RECORDS FOR THIS EXERCISE →

BEGIN

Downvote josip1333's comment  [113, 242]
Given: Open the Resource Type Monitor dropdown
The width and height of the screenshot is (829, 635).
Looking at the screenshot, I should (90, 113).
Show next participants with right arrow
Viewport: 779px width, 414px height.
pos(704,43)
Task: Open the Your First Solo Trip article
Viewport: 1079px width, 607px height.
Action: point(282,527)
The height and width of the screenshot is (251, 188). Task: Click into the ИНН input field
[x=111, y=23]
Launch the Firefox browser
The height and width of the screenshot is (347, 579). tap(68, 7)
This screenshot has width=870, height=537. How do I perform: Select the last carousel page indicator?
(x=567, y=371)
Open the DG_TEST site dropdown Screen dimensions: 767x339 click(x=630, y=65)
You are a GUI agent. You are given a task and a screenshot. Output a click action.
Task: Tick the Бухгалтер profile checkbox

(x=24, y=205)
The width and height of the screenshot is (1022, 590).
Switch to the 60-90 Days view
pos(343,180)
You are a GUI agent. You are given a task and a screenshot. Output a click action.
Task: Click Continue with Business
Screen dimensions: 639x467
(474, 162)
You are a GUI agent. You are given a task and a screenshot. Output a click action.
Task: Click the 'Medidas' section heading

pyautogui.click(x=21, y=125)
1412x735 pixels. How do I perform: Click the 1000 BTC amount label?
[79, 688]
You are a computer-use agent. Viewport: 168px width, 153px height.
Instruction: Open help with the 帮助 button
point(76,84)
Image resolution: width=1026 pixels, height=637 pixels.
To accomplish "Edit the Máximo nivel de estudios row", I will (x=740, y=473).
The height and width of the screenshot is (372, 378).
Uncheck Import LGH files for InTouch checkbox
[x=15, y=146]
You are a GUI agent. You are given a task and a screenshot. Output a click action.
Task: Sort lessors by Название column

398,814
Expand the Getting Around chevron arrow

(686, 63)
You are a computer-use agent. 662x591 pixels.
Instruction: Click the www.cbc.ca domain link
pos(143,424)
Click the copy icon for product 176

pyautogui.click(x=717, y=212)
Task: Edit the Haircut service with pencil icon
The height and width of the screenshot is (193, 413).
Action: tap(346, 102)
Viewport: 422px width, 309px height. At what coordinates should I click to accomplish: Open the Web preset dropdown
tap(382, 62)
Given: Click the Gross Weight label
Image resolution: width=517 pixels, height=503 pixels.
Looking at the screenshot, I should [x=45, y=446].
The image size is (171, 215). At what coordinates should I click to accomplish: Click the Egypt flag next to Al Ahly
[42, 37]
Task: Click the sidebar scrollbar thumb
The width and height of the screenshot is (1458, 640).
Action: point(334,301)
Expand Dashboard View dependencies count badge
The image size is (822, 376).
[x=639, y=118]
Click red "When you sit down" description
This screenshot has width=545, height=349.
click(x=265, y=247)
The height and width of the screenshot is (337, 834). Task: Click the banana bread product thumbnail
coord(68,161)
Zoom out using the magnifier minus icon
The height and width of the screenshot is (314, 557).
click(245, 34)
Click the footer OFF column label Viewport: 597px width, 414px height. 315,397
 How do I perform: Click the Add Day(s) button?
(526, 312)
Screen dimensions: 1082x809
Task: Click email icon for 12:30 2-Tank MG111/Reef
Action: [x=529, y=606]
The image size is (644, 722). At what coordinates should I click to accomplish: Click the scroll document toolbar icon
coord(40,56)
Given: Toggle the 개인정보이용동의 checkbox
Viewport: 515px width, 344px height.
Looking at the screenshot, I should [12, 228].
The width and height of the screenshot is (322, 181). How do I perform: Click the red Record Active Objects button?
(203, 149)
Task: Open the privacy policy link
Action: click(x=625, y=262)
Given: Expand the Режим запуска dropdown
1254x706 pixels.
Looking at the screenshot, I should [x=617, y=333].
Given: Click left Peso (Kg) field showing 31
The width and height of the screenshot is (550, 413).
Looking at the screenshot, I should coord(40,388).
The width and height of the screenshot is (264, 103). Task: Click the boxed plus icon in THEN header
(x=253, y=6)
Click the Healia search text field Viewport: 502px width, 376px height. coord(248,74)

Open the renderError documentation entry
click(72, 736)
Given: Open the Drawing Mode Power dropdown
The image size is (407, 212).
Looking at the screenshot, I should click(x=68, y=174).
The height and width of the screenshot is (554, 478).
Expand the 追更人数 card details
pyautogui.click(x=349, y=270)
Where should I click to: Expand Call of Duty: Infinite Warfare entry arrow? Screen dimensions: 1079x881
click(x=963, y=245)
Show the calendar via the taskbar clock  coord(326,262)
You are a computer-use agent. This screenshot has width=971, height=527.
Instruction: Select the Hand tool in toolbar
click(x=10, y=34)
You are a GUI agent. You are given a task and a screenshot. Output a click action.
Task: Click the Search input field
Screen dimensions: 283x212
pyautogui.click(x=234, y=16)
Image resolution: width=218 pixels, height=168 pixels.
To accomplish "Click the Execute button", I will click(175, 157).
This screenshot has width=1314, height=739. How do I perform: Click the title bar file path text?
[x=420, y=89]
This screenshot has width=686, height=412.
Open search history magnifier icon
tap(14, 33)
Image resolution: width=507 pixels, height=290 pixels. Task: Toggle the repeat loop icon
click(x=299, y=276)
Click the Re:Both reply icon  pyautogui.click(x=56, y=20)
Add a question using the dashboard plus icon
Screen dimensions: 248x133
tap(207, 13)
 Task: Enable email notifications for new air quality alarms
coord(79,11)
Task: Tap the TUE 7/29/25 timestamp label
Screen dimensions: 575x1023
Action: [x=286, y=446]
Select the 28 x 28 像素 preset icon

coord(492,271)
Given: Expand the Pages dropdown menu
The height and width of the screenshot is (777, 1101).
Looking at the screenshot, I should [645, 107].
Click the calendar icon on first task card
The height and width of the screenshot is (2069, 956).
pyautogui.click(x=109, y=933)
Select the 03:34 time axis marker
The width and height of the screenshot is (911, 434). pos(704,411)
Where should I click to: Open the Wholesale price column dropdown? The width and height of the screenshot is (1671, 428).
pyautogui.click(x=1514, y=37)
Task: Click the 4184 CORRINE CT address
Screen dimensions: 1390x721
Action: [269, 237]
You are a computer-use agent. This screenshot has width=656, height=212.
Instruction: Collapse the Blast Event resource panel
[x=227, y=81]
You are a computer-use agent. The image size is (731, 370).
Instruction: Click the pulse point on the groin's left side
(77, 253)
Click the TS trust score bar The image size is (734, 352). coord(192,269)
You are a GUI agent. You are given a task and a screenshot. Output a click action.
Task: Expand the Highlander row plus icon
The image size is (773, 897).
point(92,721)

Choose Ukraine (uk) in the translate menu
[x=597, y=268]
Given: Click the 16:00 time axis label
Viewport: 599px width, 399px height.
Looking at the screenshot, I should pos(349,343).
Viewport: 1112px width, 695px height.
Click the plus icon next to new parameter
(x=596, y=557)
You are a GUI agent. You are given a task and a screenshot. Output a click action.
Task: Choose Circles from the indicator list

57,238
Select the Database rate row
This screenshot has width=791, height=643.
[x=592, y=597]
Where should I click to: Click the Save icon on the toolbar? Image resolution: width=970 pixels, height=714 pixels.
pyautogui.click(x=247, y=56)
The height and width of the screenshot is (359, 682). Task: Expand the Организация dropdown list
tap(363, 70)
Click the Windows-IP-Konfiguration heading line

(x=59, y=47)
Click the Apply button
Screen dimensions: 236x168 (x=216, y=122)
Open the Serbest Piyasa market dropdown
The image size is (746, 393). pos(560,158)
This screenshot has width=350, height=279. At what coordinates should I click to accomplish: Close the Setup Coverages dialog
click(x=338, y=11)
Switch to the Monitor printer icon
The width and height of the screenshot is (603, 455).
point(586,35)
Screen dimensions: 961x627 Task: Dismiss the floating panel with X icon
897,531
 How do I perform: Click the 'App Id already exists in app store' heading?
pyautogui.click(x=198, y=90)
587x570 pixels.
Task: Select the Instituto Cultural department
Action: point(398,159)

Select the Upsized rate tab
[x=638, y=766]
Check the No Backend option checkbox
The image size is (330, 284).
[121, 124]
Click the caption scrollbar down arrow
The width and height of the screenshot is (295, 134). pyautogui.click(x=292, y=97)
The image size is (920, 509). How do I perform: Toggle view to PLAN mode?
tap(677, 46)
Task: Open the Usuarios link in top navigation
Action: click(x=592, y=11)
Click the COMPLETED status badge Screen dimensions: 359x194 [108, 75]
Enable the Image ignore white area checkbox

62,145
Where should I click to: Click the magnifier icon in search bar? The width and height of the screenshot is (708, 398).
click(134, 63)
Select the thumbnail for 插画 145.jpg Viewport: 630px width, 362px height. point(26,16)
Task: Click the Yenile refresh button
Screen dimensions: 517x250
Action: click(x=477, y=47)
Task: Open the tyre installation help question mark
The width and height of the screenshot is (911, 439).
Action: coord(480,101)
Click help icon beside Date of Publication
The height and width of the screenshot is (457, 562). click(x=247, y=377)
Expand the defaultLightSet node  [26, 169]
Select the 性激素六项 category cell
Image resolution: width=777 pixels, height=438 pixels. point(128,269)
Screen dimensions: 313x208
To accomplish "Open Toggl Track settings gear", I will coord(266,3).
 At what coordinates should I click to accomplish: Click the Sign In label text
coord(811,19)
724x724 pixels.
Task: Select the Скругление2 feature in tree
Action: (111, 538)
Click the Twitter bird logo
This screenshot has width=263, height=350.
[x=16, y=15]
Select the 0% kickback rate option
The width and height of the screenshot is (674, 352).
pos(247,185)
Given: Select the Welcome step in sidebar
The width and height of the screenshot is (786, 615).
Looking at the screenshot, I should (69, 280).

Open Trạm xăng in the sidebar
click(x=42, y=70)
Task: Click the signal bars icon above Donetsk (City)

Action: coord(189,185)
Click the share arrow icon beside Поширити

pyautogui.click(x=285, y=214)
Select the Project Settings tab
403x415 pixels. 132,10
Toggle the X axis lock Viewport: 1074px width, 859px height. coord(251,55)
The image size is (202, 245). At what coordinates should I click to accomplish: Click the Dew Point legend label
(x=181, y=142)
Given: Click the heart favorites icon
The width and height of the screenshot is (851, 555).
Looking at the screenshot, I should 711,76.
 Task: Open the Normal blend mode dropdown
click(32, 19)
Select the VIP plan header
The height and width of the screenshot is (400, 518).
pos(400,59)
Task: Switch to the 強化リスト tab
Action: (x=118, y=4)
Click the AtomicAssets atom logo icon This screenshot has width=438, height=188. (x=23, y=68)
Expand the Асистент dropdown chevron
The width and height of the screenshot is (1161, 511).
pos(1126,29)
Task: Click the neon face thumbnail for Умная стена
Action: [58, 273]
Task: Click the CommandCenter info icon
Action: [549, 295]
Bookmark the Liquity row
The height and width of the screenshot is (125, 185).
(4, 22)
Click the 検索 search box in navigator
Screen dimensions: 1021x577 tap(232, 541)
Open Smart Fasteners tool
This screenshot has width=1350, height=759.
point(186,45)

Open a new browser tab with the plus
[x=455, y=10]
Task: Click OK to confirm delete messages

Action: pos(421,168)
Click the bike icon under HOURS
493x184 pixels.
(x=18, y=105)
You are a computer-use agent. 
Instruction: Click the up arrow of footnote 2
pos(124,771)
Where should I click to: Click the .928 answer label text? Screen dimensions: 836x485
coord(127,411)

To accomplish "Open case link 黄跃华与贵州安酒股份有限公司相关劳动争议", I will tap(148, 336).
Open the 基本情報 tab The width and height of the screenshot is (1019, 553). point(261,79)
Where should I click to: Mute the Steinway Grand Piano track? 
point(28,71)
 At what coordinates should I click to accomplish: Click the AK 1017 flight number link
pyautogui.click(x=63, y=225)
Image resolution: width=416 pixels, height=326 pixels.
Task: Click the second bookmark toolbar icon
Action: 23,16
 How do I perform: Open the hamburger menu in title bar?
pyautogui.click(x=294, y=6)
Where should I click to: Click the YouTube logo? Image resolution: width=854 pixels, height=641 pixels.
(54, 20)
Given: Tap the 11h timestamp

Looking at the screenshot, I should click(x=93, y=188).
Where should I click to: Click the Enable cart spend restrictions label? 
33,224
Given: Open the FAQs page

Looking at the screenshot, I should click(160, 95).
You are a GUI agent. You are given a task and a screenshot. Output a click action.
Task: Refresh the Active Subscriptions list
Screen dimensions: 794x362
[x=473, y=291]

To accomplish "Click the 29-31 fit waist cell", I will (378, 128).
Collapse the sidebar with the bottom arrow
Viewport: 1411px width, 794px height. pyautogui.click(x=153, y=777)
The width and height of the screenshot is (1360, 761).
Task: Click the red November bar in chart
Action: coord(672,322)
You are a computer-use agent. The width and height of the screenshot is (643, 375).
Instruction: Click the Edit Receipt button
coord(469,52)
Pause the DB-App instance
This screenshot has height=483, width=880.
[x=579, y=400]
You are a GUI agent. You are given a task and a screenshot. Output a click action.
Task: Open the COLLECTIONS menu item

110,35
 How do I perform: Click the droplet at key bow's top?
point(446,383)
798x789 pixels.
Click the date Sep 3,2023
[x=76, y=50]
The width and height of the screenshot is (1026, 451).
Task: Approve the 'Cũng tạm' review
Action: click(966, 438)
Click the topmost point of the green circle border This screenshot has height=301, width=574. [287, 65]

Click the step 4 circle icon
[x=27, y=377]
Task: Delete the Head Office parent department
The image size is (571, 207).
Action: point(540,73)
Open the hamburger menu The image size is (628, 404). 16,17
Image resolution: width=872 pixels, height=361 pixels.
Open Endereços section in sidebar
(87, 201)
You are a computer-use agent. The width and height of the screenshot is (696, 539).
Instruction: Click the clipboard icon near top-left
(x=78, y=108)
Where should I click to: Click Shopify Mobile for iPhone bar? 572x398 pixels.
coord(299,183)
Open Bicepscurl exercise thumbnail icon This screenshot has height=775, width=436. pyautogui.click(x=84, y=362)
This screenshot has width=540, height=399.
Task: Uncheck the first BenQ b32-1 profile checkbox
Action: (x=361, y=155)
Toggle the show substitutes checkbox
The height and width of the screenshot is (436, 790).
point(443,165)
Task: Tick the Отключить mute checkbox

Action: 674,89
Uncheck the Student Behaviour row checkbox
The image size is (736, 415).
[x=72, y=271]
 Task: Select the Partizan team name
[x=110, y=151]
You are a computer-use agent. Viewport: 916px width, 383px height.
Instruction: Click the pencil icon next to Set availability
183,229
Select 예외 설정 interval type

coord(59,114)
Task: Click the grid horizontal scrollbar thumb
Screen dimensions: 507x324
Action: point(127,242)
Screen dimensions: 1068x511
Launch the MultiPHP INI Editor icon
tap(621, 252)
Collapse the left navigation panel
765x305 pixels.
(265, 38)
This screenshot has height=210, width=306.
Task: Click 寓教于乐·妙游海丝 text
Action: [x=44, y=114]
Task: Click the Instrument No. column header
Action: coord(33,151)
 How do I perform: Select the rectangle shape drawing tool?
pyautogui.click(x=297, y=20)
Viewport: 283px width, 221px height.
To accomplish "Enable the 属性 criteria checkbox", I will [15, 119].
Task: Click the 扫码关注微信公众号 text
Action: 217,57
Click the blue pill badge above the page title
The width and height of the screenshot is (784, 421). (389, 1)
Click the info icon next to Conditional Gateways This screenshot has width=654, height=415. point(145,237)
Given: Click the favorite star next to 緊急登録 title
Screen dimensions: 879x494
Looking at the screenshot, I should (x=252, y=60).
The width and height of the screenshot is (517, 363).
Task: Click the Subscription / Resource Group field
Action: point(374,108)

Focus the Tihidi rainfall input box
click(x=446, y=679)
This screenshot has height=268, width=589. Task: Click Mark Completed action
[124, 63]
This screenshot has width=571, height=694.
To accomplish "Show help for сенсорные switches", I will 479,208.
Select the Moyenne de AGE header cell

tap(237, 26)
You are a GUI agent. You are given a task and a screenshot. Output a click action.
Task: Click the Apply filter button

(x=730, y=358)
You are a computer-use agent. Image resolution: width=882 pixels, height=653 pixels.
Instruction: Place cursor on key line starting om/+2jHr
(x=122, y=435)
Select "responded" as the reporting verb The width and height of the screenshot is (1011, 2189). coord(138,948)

END

INSTRUCTIONS FOR THE TASK → Filter this listing and copy only the lines holding the word "using".

FINISHED TASK →
Zoom out using the magnifier minus icon
Add a question using the dashboard plus icon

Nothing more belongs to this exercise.